The code for the method looks like this...

Code:
-(void)markAllReadOperation
{
    NSArray *feeds = [[PSClient applicationClient]feeds];
    
    for(PSFeed *feed in feeds)
        for(PSEntry *entry in [feed entries])
            entry.read = YES;
}

I want this to be able to run in the background while the user would still be able to interact with the UI in the foreground. So I set up a NSInvocationOpertion and NSInvocationQueue to handle this operation. The code looks like this.

Code:
 NSInvocationOperation *opr = [[NSInvocationOperation alloc]initWithTarget:self selector:@selector(markAllReadOperation) object:nil];
    [queue addOperation:opr];
    [opr release];

Unfortunately the UI is very unresponsive when this operation is taking place and has extreme lag. I'm unsure as to why this is the case, I was under the impression that this could be avoided when using NSInvocationOperation.

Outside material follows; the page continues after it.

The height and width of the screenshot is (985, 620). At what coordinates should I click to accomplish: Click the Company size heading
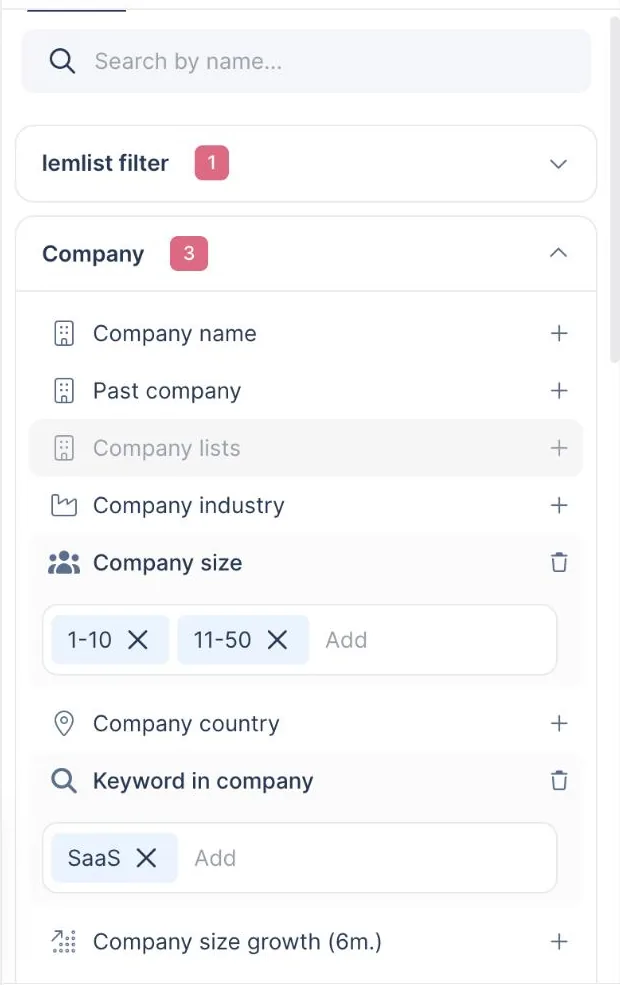click(x=167, y=562)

I haven't used Time Profiler in instruments before, nor do I know what exactly would I be looking for. From what I can tell, it seems PubSub is taking up the highest percentage while the event is occurring. While exploring the symbol names my method is occurring on "_dispatch_worker_thread2" while the actual PubSub operations like "sendChangesSinceDate" (which is taking up the highest percentage while my operation is working) is occuring on the "Thread 0x5565 : Main Thread". Does this seem correct?

Any help is appreciated, thanks in advance!
 
How is "queue" created? I ask because it's possible queue could be the mainQueue which isn't what you'd want.

If your method is indeed working on a background thread, and PubSub is automatically doing things in the main thread, then it probably doesn't support being accessed from a thread other than man.

Can you post a screenshot of the stack frame for the background thread?
 
Last edited:
It's being created in my init method like so.

Code:
que = [[NSOperationQueue alloc]init];

By stack frame do you mean from the Time Profiler?
 
I mean when it's lagging, pause the program and go into the debugger and then you can see the stack trace of your threads to see what they're doing at that point.
 
Here is the main thread and the second thread.

Screenshot2011-02-12at91441PM.png


Screenshot2011-02-12at91428PM.png
 
Looks like maybe some kind of locking contention. Possibly in the memory pool code. Just a guess. If your program isn't designed with multi-threading in mind and you are just letting Cocoa do it for you, maybe it isn't working optimally.
 
Maybe while you're doing this operation, set a flag so that feed:didChangeFlagsInEntries: queues up what it's doing until the operation completes. But either way, it appears that delegate method is the culprit.